Direktur Jenderal Perimbangan Keuangan Kementerian Keuangan Boediarso Teguh Widodo mengatakan transfer ke daerah tahun ini mencapai Rp 766 triliun atau melonjak bila dibandingkan saat peluncuran desentralisasi fiskal nilainya hanya Rp 81 triliun. "Angkanya naik lebih dari 10 kali lipat," kata dia dalam acara Budget Day di Kementerian Keuangan, Jakarta, Rabu, 22 November 2017.
Baca: Semester I, BPK Temukan 14.997 Masalah Senilai Rp 27,39 Triliun
Belanja daerah dalam Anggaran Pendapatan dan Belanja Daerah (APBD) pun terhitung besar dengan total Rp 1.097 triliun tahun ini. Pada kurun waktu yang sama, angkanya naik hampir 12 kali lipat dari Rp 93 triliun. "Tapi kenaikan dari belanja dalam APBD dan transfer tidak diikuti dengan pengelolaan anggaran yang efektif dan efisien," tutur Boediarso.
Kementerian Keuangan mencatat beberapa indikator pengelolaan keuangan yang tidak efisien. Salah satunya belanja pegawai di pemerintah daerah yang jauh lebih besar dari porsi belanja modal. Total belanja pegawai mencapai 36,8 persen sementara belanja modal hanya 20 persen.
Boediarso juga menyoroti ketimpangan layanan publik antar daerah. Akses air bersih di Kota Balikpapan, misalnya, sudah mencapai 98 persen. Sementara di Kabupaten Mamberamo, Papua, akses air bersih baru 4 persen.

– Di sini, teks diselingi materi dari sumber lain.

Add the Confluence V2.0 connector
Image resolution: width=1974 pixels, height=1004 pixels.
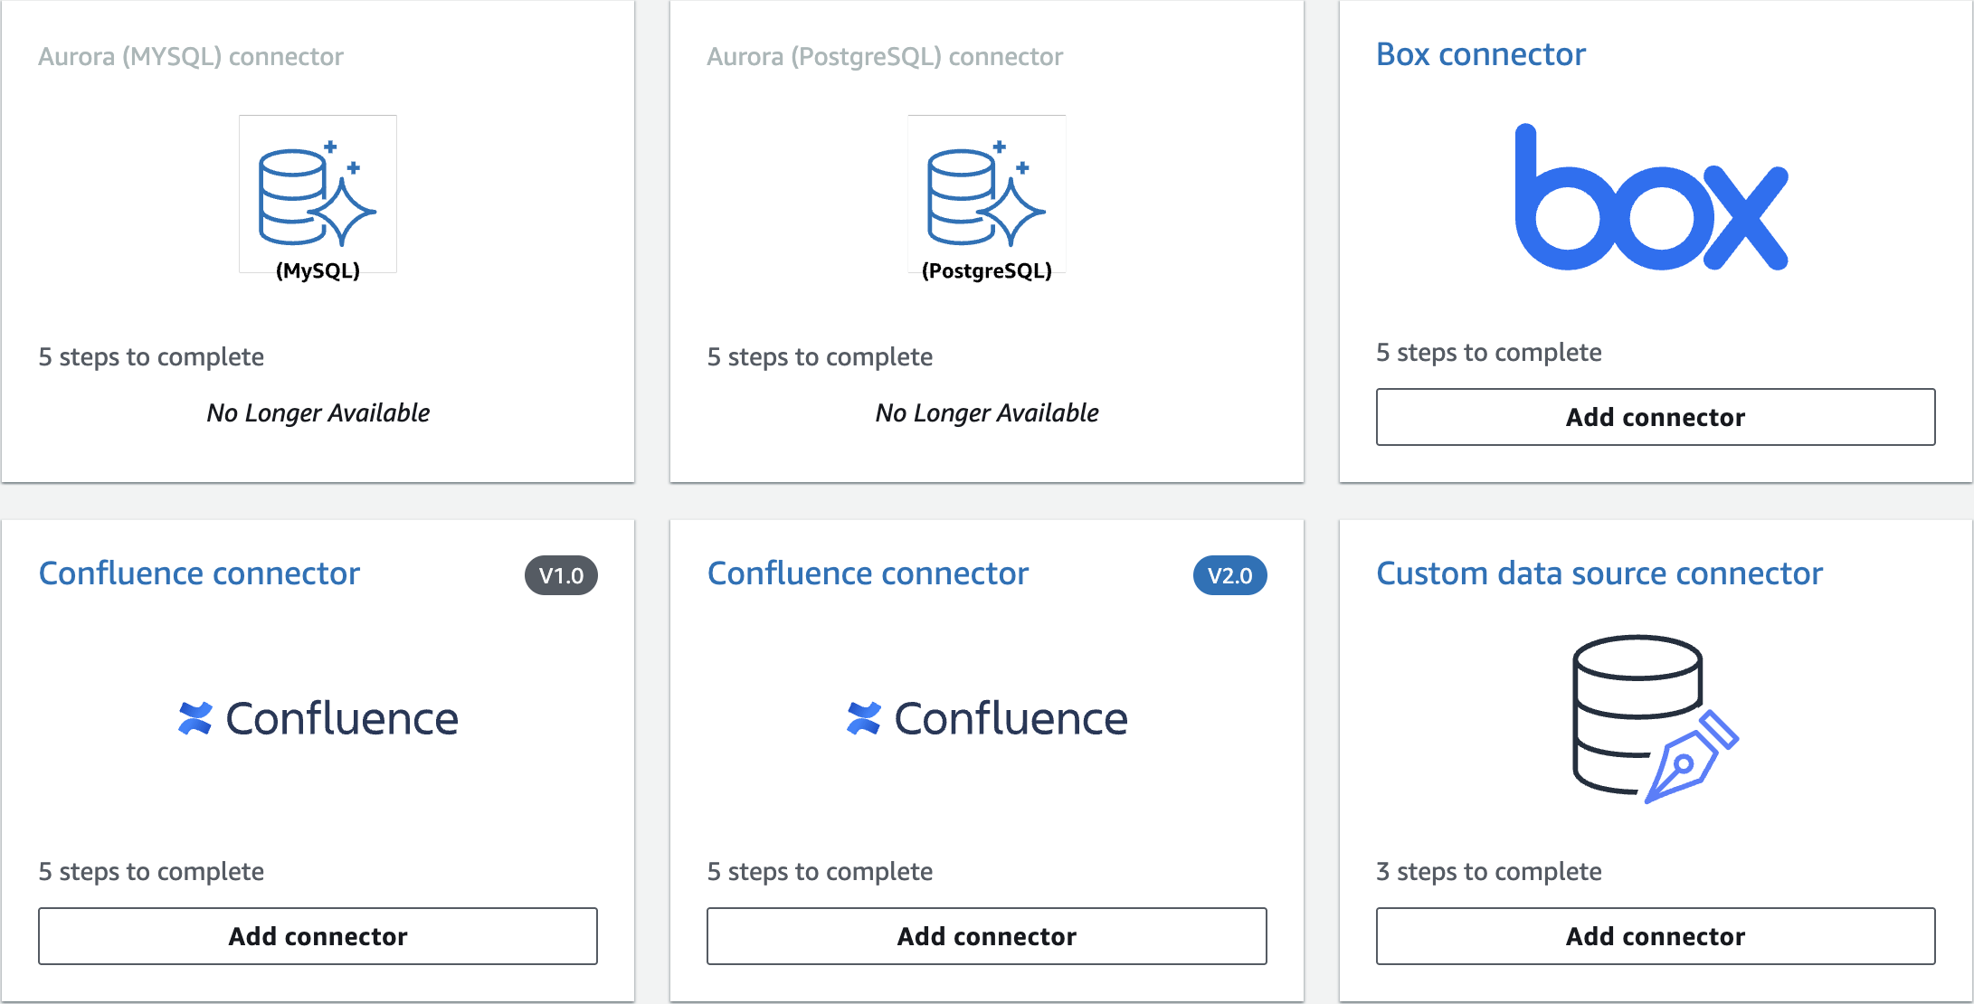click(x=986, y=936)
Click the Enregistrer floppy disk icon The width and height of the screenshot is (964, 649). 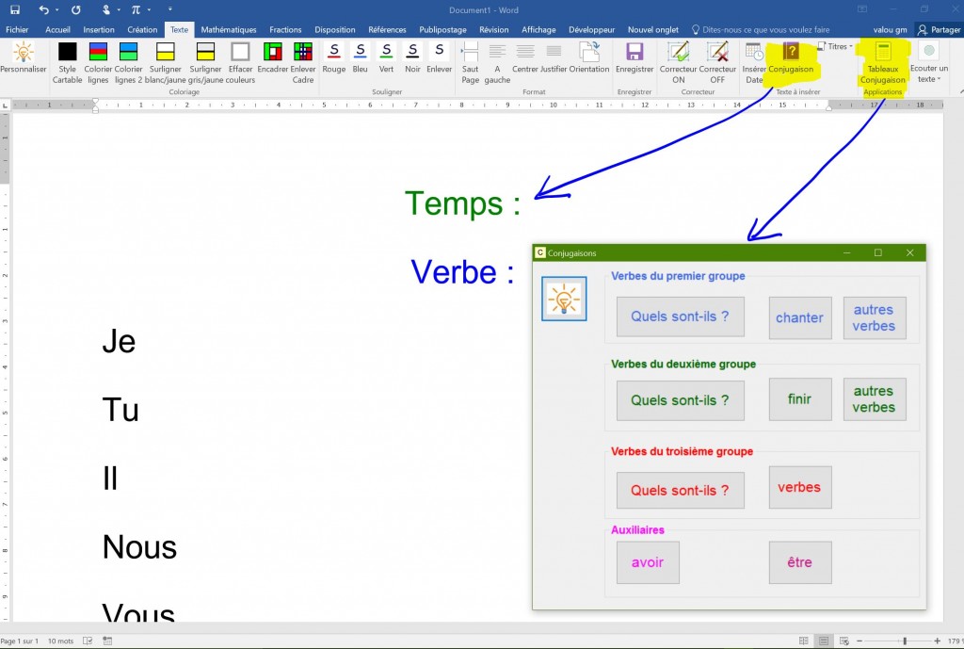pyautogui.click(x=635, y=52)
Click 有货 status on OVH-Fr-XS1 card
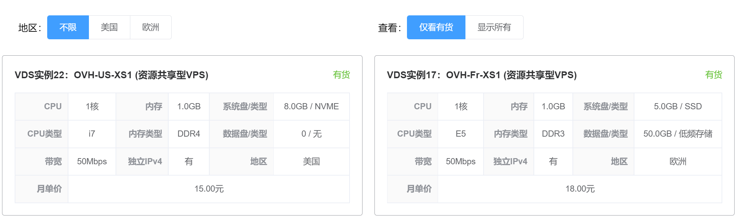 pos(713,74)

Ketimpangan di bidang kesehatan terjadi di Kabupaten Kupang, NTT dengan hanya 1,4 per 100 ribu orang yang dilayani tenaga kesehatan. Sementara di Kota Banda Aceh rasionya sudah 15 per 100 ribu. Di bidang pendidikan, Boediarso melihat ketimpangan partisipasi sekolah hingga SMA di Padangsidempuan yang mencapai 87 persen tetapi di Pegunungan Bintang, Papua hanya 7 persen.
Di bidang tata kelola keuangan daerah, Kementerian Keuangan menemukan paling tidak 7.950 temuan atas sistem pengendalian internal dengan 12.168 permasalahan. Dampak kerugian negara yang timbul berkisar antara Rp 2,15 triliun hingga Rp 2 triliun.
Boediarso mengatakan masih ada temuan yang lebih menyedihkan. "Ada 361 kepala daerah terlibat kasus korupsi di 542 daerah," ujarnya. Mereka terdiri dari 18 gubernur dan 343 bupati atau wali kota. Korupsi terbesar terjadi pada pelaksanaan dari pengadaan konstruksi bangunan.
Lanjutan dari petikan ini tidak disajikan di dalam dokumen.